Die süße Verführung
von melle.sophie
Mit dem Jahreswechsel beginnt in Wien die Ballsaison, eigentlich ja schon im November mit dem Faschingsbeginn, aber die wirklich großen Bälle werden erst ab Januar veranstaltet. Zu den Highlights zählt auch der Zuckerbäckerball, der alljährlich von der Innung ausgerichtet wird und ganz in grellem Rosa gehalten ist.

Gestern fand er wieder in der Hofburg statt und auch dieses Mal ganz in Rosa. Für uns Zuckerbäckerlehrlinge ist der Ball zwar keine Pflichtveranstaltung, schließlich kosten die Karten entweder fünfzig oder hundert Euro, aber ab dem dritten Lehrjahr dürfen wir bei dem Vienna Junior Cakemaster mitmachen, dem Wettbewerb im Rahmen des Balls. Die Schaustücke müssen aus rein essbaren Materialien hergestellt werden und zu dem Thema passen.

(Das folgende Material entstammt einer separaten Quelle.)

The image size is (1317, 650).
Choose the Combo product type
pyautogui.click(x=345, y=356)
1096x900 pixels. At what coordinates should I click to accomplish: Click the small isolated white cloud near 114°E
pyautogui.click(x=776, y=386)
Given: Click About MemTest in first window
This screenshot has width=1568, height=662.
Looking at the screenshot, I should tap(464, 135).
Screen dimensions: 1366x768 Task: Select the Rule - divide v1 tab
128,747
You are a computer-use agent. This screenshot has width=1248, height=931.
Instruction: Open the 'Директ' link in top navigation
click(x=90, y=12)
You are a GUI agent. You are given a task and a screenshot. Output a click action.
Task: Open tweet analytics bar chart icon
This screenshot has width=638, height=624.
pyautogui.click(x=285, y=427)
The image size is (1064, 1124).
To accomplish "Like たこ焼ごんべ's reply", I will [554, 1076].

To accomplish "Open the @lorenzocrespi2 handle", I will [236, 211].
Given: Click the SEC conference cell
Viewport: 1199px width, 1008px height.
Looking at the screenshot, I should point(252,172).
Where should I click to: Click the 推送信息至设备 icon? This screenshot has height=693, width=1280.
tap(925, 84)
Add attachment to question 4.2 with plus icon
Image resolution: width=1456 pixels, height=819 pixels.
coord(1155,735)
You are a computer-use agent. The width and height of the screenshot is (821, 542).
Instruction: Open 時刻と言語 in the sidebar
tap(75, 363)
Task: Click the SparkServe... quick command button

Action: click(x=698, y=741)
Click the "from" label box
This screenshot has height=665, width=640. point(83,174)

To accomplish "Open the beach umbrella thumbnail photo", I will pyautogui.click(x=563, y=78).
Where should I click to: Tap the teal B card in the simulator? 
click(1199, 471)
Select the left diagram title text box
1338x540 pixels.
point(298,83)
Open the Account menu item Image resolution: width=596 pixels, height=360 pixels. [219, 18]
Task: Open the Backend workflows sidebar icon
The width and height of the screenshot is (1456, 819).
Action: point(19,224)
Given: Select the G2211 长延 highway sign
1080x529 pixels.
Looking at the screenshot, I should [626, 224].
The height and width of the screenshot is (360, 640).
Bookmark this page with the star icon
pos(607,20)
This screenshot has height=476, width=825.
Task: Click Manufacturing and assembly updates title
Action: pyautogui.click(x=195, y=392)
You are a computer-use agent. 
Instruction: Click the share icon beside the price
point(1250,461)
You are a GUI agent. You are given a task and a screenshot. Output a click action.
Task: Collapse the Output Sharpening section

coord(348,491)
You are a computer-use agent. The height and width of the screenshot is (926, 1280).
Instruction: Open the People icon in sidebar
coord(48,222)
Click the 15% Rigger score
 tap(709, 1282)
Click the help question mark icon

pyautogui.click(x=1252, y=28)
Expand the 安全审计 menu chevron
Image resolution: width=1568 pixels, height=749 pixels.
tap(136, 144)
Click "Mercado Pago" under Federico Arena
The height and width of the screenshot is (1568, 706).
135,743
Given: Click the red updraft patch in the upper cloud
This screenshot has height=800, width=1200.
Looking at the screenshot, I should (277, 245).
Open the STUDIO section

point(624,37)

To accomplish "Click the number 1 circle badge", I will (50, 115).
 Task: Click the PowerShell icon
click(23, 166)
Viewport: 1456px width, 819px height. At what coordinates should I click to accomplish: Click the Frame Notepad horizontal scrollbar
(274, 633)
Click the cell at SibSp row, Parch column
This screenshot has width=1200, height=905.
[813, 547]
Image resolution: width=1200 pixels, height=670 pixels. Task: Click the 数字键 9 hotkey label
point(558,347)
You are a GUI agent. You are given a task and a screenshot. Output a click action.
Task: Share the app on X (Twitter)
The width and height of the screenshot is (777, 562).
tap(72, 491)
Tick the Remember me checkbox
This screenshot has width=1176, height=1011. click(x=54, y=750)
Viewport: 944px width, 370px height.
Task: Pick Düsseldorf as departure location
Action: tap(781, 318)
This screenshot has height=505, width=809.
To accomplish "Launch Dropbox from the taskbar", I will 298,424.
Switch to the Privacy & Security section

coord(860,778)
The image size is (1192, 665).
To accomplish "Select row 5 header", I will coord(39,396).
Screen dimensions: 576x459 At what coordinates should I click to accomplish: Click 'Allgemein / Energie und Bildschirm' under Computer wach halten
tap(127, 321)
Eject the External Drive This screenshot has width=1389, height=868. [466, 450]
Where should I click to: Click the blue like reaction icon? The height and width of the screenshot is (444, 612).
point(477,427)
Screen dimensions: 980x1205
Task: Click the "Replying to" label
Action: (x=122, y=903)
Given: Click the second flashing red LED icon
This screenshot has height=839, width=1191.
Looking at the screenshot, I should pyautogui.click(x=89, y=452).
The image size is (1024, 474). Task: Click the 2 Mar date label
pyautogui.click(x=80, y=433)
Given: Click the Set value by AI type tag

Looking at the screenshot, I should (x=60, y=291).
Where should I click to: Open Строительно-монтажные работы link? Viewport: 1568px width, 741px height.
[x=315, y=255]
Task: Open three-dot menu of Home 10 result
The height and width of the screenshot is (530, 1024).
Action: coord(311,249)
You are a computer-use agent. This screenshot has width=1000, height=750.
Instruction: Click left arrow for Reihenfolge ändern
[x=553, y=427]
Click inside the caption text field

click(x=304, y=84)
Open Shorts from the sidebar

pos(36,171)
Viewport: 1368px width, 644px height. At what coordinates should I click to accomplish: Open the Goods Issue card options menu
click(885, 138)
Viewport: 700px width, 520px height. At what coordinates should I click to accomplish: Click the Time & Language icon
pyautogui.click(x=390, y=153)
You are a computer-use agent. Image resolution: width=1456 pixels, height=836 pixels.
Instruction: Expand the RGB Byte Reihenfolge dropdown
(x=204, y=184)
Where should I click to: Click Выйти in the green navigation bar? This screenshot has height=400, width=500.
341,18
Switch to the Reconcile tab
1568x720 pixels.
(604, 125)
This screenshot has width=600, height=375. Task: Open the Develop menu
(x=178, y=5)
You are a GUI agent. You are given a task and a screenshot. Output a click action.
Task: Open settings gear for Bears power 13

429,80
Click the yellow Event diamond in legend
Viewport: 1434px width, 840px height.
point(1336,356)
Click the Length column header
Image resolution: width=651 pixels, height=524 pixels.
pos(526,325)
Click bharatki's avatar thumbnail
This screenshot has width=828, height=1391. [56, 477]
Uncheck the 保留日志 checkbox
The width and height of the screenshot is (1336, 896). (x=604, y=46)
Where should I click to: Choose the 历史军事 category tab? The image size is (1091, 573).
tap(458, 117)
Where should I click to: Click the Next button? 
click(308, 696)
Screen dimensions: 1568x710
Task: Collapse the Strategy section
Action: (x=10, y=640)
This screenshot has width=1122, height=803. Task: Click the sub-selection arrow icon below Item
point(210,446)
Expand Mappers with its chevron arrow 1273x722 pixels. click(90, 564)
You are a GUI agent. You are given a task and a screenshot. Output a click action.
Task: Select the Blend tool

Irgendwann im Dezember wurde das Thema für den Wettbewerb bekannt gegeben: Wiener Sehenswürdigkeiten. Oh, da strudelten die Ideen: Sissi und Franz, Schönbrunn, die Gloriette, die Hofburg, der Ring, Kaffeehäuser, die Oper. Da weder Marlene, mein Mitlehrlingsmädchen in der Backstube, noch ich sonderlich viel Erfahrung haben, wenn es um Schaustücke geht, haben wir schnell beschlossen eines gemeinsam zu machen, in der Hälfte zu teilen und gemeinsam einzeln anzutreten. Da wir uns eh keine Chancen ausgemalt haben und es uns einerseits um die Freikarten und andererseits um die Übung ging, interessierte uns auch eine mögliche Disqualifizierung nicht. Und dieser Gedanke nahm uns in der Vorbereitung, Planung und Umsetzung den Druck.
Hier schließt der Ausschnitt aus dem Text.